Congratulations to our portfolio company, Caristo Diagnostics, who today announced that its first product, CaRi-Heart, has received a CE mark under the new European Medical Device Regulations (MDR).
CaRi-Heart will fundamentally disrupt the approach to diagnosis and treatment of coronary artery disease, by predicting heart attacks years before they happen with the measurement of coronary inflammation from a routine coronary CT scan.
Caristo’s mission is to transform health outcomes through clinical and scientific innovation, using scientific breakthroughs made by Cardiologists at the University of Oxford on cardiovascular risk prediction as its cornerstone. Providing physicians with unique information related to coronary artery inflammation, CaRi-Heart allows individualised treatment decisions to be made for patients to reduce future heart attack risk.
Caristo is thrilled to have the endorsement of the British Heart Foundation, who have supported the company throughout its journey. You can read the full press release released today from the British Heart Foundation below.
BHF researchers secure EU approval for new AI heart attack prediction technology
Research funded by us has led to EU-approved artificial intelligence (AI) technology that can identify people at high risk of a fatal heart attack years before it strikes.
The first-of-its-kind technology, CaRi-Heart, was developed by spinout company Caristo Diagnostics and has the power to detect ‘invisible’ risk in people with possible heart disease by using routine heart scans already performed in clinical practice. CaRi-Heart has now received it’s CE mark accreditation, meaning it can be used by doctors across the UK and Europe, and can be rolled out across the NHS.
Those identified at high risk of a future heart attack can be given personalised medication and monitored more closely to prevent a life-threatening event.
Each year in the UK there are hundreds of thousands of hospital visits for people experiencing chest pain. A coronary CT angiogram (CCTA) scan is the first-line test for patients with angina and is used to check for any narrowed or blocked segments in blood vessels that supply the heart. Every year around 350,000 people in the UK have a CCTA scan. However, 75 per cent of these scans do not show significant narrowing of the arteries and so people are sent home without treatment, yet some of them will have a heart attack at some point in the future. Until now, there has been no way for doctors to detect all the underlying red flags that could lead to a future heart attack.
CaRi-Heart is a new technology that performs a deeper dive into the CCTA scans to reveal the ‘red flags’ beneath their surface, identifying the ‘ticking time bomb’ arteries that cause heart attacks. It works by using AI and deep-learning technology to produce a Fat Attenuation Index Score (FAI-Score), which accurately measures inflammation of blood vessels in and around the heart.

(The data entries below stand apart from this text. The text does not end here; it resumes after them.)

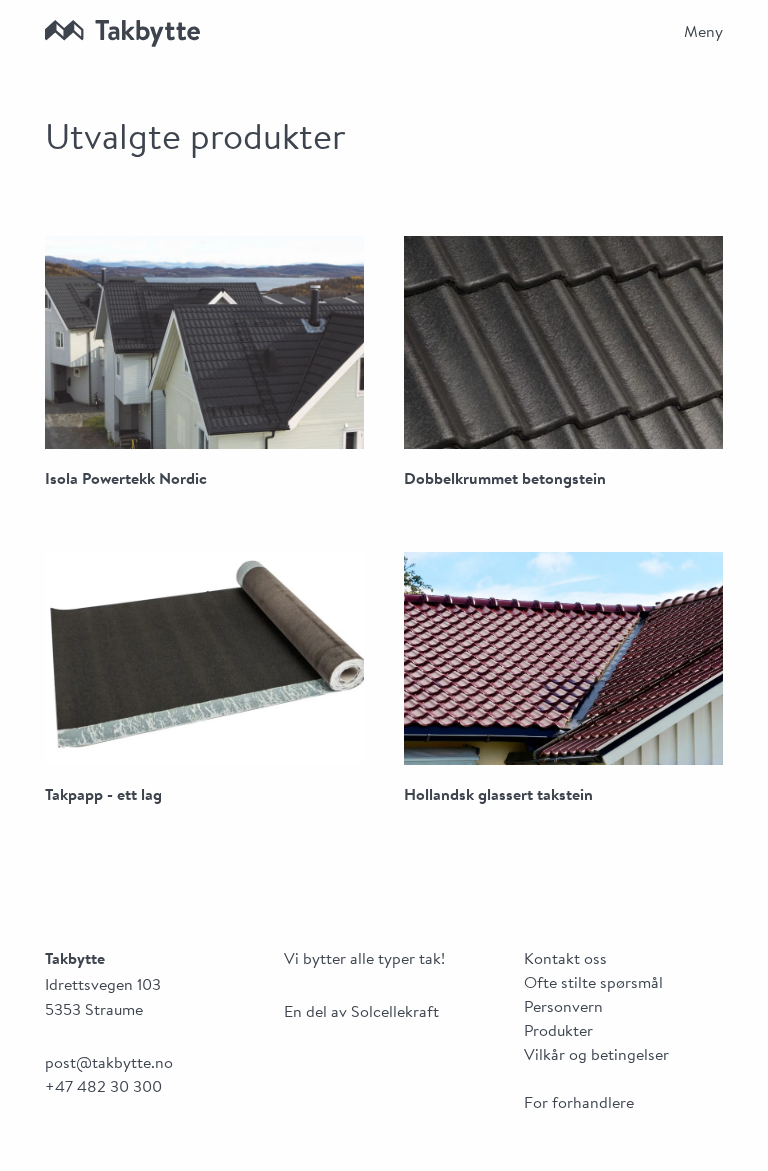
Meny (703, 33)
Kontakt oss (565, 960)
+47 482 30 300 (103, 1088)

The scientific work that underpins Caristo Diagnostics was initially carried out by BHF researchers at the University of Oxford. We supported the work through a number of translational awards, aimed at developing new technologies for direct patient benefit.
The technology was validated in a landmark BHF-funded study involving around 4,000 patients who were followed up for nine years after their original CCTA scan. They found that people with an abnormal FAI were up to nine times more likely to die of a heart attack in the next nine years than those with normal FAI readings. The study also showed that at least one third of patients who underwent a routine CCTA and were initially considered low risk had a much higher risk after CaRi-Heart was applied to their scan. The patients would have therefore received a more targeted treatment based on the new technology.
Now, the researchers are looking at ways to use this ground-breaking technology to better predict an individual’s risk of developing stroke and diabetes by analysing routine CT scans. They are also directing their expertise towards the Covid-19 pandemic by developing an AI tool to specifically identify Covid-19 patients who are at high risk of having a future heart attack or stroke.
Professor James Leiper, our Associate Medical Director, said: “The development and approval of this new AI tool is a major success story. It’s a prime example of how BHF-funded research can lay the foundations for a truly transformational advance in the diagnosis and prevention of heart and circulatory diseases.
“This research exemplifies the fundamental role medical research charities play in the translation of scientific research into the commercial and clinical sectors, which ultimately benefits the UK’s scientific ecosystem and patients with cardiovascular disease. Sadly, the pandemic has had a devastating blow to the BHF’s research spend, cutting it in half by £50 million this year alone. We need the kind support of the public more than ever to continue our life-saving research so more projects like this can get off the ground.”